THE MOBILITY SCENARIO – a brief in progress
SLOW NETWORK – On the level of the plot, the neighborhood, the district – collectively or individually
The traffic network links human activities and exchange of goods.
Local and global problems/ opportunities:
In the last decades the planning of transport infrastructure has been guided by the principle of concentrating transport into large road corridors for high dynamic traffic: A fast network. Urban highways have connected high dynamic uses, such as businesses, offices, mass recreation. The corridors have become bigger and more difficult to cross.
The bulk of new commercial space, which in the Capital Area expanded by over 36% from 2002-2008, is lined up along highway corridors. These spaces are surrounded with large asphalt surfaces (designed for parking) and many of them are not in use due to lack of business.
New residential areas were initially planned to be equipped with some local services, mainly schools, many of which have not been realized because of the meltdown. This makes it necessary for residents to also seek these services elsewhere, which due to dispersion, is difficult to do without the car and is energy consuming, expensive, time consuming and polluting.
The transport issues embedded in this throroughly planned transport system and the deadlock of the unplanned meltdown, penetrates the dynamics of the home and gender roles, as careers get defined by who has the 1st priority to which cars and who uses long hours collecting goods and bringing children to and from schools and other activities.
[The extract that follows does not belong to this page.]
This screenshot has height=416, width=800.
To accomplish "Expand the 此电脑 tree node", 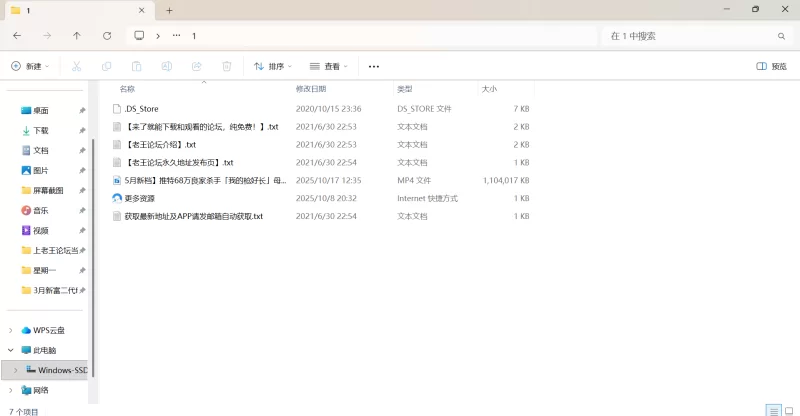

There is a local discussion about the opportunity to increase the diversity of transport corridors with even higher connectivity, such as trains, underground or trams which might have a fair chance of competing with motorized traffic, which integrates into the existing bus network. This has been driven by a debate on reduction of co2 and today its urgency has increased due to high cost of imported fossil fuel, and very little alternatives to individual car transport. However it is not likely to happen in any near future with the present economic situation and a political regime that is more interested in projects in the old center of town than solving problems in the more remote parts of town.
Highways in the capital area built in the time span 2002 to 2008 run for 60.8 kilometers (37.7 miles), minor roads for over 163 kilometers (101.2 miles) and 9 highway interchanges were completed. Currently (2012) here are only 1,5 km of paths exclusively built for bicycle riding, but improvement has recently entered the political agenda and budgets have been allotted.
A call for distributing individual transport in all sorts of low dynamic transport corridors could include bicycle paths, pedestrian tracks, children trails, riding paths, small boat facilities, ski-lifts like infrastructures and solutions for transporting the bikes up the hills, like bike lifts. These infrastructures are cheap to implement and use, invite to a more flexible lifestyle and the motion makes people healthier.
A mainstream use of a slow network will demand more workplaces closer to or inside the residential areas.
The slow network could go along with fine grain and land uses such as for example the protected areas, the green corridors, collective ecological gardens, streams and gentler sloping sheltered areas.
- WHAT IF: the slow network of high connectivity could take over as a main source of transport in the Reykjavík Capital Area?
- What incentives could support such a scenario and what sort of processes would be suitable to develop them?
- How does the intervention contribute to the economy and comfort of the inhabitants?
Resources: Existing mobility network, the water network, the energy network, open areas.